Я вернулся и постоял на холме, у могилы, откуда виднелась в оба конца дорога. На ней зачернела фигурка.

— Товарищ сержант! Магнето!

Старик, кроме магнето, принес вареных яиц, соль в тряпице и полкаравая хлеба. Мы съели это на холме, возле свежей могилы, и я спросил, нет ли у старика карандаша. Старик ответил, что нет, и кивнул на могилу:

— Це ваш? Як же?

Белка тоже спросил его:

— Вам никто не попадался по дороге? В комбинезоне. На жеребце. Сером, в яблоках.

— Не було, — сказал старик, помотав головой, и покашлял в ладонь.
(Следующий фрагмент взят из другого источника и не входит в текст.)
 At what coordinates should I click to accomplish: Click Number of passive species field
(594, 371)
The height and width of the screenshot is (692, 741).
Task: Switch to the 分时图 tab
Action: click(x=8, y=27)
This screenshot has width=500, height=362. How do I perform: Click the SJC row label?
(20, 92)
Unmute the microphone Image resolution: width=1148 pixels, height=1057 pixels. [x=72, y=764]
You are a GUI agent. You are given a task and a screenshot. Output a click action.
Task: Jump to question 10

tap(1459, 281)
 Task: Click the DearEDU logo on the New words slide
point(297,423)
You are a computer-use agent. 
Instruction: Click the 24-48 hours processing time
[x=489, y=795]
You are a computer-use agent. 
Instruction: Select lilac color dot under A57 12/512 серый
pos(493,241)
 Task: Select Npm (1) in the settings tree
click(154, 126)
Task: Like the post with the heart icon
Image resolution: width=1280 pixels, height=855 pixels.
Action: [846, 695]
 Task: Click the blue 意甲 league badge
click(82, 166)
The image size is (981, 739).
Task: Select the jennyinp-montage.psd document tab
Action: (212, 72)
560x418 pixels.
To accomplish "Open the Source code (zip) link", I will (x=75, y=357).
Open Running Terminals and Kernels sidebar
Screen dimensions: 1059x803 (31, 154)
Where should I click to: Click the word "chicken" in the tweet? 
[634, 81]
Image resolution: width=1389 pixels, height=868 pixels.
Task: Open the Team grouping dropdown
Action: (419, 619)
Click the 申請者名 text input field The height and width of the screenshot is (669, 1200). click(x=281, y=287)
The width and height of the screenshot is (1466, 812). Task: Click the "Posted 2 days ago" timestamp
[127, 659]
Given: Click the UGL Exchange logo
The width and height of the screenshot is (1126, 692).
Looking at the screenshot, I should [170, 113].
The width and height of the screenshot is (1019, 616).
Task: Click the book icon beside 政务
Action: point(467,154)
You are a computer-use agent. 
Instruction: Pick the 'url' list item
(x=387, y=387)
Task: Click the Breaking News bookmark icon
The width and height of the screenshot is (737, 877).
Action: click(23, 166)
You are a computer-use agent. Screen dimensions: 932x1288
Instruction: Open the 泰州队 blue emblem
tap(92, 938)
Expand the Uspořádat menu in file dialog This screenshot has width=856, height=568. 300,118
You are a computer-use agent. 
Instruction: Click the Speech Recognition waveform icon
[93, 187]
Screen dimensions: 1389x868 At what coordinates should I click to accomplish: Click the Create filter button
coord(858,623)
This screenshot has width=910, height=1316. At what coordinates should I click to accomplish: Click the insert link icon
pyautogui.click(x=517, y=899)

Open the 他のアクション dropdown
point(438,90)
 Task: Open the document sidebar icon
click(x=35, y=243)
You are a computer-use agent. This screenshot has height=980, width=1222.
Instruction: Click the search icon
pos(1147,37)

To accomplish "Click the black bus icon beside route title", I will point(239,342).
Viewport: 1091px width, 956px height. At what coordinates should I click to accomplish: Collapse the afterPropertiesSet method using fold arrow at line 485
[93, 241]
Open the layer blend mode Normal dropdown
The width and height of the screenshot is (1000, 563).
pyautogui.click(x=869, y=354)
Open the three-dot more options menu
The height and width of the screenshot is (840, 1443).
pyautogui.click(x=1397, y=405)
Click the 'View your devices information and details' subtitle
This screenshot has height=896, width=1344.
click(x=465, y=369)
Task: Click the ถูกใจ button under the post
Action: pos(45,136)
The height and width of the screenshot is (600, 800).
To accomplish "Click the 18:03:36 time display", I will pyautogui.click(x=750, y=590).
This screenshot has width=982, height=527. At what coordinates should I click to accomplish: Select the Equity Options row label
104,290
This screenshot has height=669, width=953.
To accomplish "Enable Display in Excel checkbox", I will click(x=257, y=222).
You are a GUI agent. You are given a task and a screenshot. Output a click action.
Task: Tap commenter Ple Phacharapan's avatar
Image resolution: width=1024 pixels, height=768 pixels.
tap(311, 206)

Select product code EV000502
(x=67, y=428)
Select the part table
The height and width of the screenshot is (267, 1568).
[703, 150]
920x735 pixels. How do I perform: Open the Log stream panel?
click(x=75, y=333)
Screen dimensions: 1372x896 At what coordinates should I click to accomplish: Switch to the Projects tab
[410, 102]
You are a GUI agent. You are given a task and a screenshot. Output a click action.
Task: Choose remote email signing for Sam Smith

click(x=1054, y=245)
В круглых очках с блестящей оправой он был больше похож на конторского служащего, чем на сторожа. Весь такой морщинистый, что сами морщины сморщились по второму разу. Постоял перед могилой, сняв с головы соломенный бриль, и больше не надевал. Лысый, с кожей ледяного цвета, сбереженной от солнца. Да и какое солнце над ночным сторожем? Едва подойдя к нам, он стал извиняться, что старуха не пускала.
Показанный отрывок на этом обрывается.